- _To be done_
Retype everything in the listing below, from its first line down to the line containing "tap(138, 901)", character for character.

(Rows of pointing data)
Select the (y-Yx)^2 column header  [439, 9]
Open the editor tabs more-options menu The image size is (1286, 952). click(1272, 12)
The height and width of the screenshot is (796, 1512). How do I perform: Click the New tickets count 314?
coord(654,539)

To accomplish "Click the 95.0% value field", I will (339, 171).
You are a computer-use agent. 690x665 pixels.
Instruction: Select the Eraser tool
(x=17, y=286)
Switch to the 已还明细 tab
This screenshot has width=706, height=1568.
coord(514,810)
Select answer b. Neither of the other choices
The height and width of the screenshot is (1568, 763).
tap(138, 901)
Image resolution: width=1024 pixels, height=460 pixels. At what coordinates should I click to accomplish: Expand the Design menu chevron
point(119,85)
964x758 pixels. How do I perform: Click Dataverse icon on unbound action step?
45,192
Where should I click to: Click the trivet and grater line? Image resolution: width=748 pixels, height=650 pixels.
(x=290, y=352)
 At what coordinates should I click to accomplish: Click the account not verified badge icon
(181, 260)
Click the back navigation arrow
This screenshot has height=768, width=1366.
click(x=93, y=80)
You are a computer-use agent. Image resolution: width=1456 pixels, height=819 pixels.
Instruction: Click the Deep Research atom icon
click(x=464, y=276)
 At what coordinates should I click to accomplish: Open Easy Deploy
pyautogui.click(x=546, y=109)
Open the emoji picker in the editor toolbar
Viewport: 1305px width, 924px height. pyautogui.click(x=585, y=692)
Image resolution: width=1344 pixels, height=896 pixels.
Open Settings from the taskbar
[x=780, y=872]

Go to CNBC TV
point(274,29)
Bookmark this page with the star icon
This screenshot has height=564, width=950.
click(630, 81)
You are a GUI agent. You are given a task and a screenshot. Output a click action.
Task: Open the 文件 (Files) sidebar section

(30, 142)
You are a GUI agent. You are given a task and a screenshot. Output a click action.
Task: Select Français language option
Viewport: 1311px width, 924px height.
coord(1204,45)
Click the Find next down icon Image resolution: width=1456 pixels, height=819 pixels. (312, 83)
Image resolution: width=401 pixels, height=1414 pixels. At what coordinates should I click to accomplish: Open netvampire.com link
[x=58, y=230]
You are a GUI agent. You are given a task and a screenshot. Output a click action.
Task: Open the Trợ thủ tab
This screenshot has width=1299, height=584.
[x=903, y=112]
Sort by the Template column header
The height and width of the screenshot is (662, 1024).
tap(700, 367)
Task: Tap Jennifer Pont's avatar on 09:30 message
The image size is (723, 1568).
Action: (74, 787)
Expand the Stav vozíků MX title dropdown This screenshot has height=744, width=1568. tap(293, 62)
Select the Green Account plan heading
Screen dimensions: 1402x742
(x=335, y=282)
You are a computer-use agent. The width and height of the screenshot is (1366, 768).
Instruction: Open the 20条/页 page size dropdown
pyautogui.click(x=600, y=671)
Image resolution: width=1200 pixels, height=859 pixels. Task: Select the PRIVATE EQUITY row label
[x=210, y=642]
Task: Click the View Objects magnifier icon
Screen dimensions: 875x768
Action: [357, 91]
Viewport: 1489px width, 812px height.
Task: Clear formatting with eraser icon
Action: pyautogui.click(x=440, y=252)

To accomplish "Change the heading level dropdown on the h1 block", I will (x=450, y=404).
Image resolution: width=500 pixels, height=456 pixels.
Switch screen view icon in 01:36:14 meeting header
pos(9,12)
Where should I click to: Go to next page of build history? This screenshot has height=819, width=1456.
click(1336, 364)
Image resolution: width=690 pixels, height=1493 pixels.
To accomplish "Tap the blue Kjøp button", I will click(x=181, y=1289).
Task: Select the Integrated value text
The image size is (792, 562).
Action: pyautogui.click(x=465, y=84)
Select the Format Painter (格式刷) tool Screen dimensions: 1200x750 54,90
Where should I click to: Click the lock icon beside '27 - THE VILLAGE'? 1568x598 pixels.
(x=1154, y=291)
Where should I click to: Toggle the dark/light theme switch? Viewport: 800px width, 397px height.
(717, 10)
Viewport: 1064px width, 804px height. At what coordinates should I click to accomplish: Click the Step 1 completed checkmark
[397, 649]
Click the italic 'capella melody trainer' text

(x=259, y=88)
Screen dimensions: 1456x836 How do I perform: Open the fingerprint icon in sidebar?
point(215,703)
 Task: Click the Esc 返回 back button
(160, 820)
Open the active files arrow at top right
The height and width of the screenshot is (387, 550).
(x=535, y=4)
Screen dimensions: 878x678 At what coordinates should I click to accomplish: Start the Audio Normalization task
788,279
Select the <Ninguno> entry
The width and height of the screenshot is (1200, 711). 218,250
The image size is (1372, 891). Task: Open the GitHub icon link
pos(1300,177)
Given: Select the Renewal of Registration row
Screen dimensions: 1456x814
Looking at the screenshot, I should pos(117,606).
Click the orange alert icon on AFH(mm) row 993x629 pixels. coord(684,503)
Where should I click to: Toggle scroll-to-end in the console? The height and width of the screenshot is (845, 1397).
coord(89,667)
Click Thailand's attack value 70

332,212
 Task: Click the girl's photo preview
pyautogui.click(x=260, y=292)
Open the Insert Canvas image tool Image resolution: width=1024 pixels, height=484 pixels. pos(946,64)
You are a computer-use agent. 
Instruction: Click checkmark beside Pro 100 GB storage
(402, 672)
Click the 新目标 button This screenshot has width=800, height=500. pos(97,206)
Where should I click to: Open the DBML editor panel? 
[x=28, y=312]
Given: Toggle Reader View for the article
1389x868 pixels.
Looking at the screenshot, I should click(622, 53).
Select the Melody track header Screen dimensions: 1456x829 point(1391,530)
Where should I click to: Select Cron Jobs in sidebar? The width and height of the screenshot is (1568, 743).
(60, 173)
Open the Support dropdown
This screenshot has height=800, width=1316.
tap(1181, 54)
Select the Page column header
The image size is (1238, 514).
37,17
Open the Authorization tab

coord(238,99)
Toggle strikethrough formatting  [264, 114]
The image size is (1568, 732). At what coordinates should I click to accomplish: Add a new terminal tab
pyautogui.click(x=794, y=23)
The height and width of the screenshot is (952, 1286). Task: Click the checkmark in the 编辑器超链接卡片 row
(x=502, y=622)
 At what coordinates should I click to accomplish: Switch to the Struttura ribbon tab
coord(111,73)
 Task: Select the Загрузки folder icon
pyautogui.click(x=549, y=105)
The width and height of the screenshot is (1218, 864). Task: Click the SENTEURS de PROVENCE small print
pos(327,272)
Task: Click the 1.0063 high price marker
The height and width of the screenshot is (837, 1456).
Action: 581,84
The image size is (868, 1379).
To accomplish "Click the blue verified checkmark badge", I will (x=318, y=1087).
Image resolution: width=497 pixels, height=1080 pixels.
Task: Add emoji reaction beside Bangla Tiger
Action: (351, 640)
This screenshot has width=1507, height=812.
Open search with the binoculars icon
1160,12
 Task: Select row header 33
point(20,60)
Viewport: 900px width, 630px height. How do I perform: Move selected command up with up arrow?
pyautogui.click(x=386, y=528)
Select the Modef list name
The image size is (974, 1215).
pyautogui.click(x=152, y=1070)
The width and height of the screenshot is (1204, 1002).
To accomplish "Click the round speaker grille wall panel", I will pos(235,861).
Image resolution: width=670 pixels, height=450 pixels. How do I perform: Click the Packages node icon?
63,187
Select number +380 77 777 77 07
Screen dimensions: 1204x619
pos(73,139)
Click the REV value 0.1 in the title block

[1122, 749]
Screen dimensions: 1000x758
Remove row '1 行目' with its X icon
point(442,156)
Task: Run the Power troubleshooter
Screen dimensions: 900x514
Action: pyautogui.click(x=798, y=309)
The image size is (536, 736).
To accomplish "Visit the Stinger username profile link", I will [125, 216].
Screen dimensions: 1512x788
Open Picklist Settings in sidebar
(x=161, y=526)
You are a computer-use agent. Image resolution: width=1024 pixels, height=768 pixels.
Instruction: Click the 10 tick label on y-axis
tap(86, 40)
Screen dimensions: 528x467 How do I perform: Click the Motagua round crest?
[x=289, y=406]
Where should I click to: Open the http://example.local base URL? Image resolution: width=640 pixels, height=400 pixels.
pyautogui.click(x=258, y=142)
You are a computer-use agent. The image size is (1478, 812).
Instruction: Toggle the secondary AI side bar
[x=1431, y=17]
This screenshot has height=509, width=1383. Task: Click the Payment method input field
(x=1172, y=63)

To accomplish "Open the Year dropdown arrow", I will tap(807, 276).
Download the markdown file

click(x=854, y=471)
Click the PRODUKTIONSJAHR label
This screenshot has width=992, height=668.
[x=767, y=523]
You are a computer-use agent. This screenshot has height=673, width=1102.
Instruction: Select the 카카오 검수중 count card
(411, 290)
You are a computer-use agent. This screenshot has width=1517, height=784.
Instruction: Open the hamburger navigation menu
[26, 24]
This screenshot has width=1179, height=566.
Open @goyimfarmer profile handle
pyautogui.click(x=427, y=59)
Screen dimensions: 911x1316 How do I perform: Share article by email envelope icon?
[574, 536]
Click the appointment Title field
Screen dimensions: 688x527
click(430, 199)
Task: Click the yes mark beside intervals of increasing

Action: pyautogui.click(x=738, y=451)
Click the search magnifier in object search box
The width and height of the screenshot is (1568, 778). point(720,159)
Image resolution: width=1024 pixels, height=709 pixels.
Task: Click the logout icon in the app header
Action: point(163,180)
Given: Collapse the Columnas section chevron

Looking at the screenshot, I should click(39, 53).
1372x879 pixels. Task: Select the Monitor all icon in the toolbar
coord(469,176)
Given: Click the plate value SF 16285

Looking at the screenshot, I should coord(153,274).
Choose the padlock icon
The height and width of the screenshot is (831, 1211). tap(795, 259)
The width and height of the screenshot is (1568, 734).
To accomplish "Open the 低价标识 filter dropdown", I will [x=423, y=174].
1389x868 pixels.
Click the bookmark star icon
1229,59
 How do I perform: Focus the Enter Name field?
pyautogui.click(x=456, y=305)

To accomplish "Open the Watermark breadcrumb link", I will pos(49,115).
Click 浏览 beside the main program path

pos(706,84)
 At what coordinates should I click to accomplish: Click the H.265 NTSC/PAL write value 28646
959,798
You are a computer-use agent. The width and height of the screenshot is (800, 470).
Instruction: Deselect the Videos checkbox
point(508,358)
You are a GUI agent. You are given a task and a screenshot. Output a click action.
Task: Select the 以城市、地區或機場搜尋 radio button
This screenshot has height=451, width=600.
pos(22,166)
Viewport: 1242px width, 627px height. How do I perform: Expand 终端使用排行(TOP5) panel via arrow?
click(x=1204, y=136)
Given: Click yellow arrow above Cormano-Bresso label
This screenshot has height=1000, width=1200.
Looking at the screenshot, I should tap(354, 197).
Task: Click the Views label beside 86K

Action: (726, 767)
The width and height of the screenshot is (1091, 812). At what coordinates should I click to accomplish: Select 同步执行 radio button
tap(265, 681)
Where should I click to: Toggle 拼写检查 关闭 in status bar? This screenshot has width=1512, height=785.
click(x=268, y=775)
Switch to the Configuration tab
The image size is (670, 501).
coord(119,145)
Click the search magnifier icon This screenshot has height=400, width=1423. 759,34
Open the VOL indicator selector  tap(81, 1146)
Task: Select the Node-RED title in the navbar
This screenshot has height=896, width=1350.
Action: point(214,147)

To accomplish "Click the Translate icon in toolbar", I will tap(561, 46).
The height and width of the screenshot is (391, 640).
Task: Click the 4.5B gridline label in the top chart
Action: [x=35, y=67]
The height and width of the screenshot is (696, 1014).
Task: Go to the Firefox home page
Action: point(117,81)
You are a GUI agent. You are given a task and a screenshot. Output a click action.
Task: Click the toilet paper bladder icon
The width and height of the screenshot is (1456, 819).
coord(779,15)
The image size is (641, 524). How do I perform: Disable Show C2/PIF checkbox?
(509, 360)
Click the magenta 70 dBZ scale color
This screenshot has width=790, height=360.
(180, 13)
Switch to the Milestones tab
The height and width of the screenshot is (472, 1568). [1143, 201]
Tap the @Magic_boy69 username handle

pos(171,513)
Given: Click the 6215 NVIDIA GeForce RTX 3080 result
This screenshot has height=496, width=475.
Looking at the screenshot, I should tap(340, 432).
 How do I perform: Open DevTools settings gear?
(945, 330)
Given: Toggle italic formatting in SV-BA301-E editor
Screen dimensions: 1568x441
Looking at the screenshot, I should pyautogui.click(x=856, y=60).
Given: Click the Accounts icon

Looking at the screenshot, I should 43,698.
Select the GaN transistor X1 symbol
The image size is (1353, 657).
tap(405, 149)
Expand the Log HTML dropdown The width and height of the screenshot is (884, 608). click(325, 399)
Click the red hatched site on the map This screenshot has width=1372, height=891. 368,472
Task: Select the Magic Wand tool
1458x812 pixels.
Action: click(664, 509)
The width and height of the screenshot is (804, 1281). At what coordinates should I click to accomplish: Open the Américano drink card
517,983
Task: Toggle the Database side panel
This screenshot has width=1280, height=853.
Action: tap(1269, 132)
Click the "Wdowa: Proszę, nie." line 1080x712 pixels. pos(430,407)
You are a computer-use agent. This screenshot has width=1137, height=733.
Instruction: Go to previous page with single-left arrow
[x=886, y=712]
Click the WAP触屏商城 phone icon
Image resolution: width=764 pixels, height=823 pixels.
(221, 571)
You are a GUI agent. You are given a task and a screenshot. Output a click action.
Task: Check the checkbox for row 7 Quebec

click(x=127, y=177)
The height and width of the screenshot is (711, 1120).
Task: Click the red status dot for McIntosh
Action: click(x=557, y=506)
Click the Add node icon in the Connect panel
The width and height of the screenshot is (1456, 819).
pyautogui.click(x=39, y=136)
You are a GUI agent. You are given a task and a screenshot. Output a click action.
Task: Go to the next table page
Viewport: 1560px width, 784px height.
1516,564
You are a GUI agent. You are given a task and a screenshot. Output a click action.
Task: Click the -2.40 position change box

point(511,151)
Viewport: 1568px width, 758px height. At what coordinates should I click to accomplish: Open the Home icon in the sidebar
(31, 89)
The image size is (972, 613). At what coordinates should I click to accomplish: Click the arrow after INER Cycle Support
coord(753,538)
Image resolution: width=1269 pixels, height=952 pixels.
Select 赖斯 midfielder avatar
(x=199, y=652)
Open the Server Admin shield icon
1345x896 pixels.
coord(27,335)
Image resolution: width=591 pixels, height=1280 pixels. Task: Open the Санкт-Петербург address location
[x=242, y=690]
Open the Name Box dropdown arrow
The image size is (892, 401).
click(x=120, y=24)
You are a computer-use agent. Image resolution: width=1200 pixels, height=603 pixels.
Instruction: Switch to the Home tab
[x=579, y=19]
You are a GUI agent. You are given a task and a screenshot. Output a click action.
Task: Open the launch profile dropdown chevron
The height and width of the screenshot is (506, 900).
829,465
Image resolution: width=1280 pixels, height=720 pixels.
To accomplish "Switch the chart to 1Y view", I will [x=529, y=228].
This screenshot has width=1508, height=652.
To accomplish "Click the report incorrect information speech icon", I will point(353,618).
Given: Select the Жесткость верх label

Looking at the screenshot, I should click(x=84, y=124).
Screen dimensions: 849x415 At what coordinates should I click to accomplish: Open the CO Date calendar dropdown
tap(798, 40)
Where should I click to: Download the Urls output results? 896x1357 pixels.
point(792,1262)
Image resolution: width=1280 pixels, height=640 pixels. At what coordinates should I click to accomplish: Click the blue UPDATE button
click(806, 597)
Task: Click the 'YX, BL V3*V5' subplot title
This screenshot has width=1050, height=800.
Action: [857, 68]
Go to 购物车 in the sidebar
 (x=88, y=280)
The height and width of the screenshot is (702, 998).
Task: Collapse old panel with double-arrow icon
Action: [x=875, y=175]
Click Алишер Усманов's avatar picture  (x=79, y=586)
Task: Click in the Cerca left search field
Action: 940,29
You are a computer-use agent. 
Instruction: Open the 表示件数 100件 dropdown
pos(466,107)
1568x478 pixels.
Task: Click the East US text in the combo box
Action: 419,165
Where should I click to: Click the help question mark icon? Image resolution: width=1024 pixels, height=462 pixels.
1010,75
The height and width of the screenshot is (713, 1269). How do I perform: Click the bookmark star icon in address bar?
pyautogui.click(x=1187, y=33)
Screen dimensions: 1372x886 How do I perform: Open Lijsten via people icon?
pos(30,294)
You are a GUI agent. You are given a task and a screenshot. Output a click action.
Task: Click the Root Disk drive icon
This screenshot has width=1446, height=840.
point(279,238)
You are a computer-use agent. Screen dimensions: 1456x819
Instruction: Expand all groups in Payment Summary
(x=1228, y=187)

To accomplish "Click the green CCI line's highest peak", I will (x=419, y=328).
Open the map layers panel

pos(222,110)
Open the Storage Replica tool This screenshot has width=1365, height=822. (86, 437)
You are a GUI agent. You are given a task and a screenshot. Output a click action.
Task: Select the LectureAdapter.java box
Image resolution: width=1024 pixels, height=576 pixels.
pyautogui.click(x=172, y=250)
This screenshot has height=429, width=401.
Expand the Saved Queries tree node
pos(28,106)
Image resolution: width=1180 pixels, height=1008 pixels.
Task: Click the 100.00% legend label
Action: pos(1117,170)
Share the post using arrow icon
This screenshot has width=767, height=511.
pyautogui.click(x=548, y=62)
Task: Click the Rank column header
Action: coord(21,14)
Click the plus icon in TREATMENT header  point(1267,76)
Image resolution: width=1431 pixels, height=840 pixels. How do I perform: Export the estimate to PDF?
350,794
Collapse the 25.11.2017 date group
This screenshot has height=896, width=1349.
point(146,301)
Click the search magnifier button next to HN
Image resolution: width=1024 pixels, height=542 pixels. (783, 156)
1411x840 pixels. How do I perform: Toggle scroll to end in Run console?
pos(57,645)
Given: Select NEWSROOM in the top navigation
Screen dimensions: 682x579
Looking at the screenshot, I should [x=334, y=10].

- _Task result_
Select the (y-Yx)^2 column header  [439, 9]
Open the editor tabs more-options menu The image size is (1286, 952). click(1272, 12)
The height and width of the screenshot is (796, 1512). How do I perform: Click the New tickets count 314?
coord(654,539)

To accomplish "Click the 95.0% value field", I will (339, 171).
You are a computer-use agent. 690x665 pixels.
Instruction: Select the Eraser tool
(x=17, y=286)
Switch to the 已还明细 tab
This screenshot has width=706, height=1568.
coord(514,810)
Select answer b. Neither of the other choices
The height and width of the screenshot is (1568, 763).
tap(138, 901)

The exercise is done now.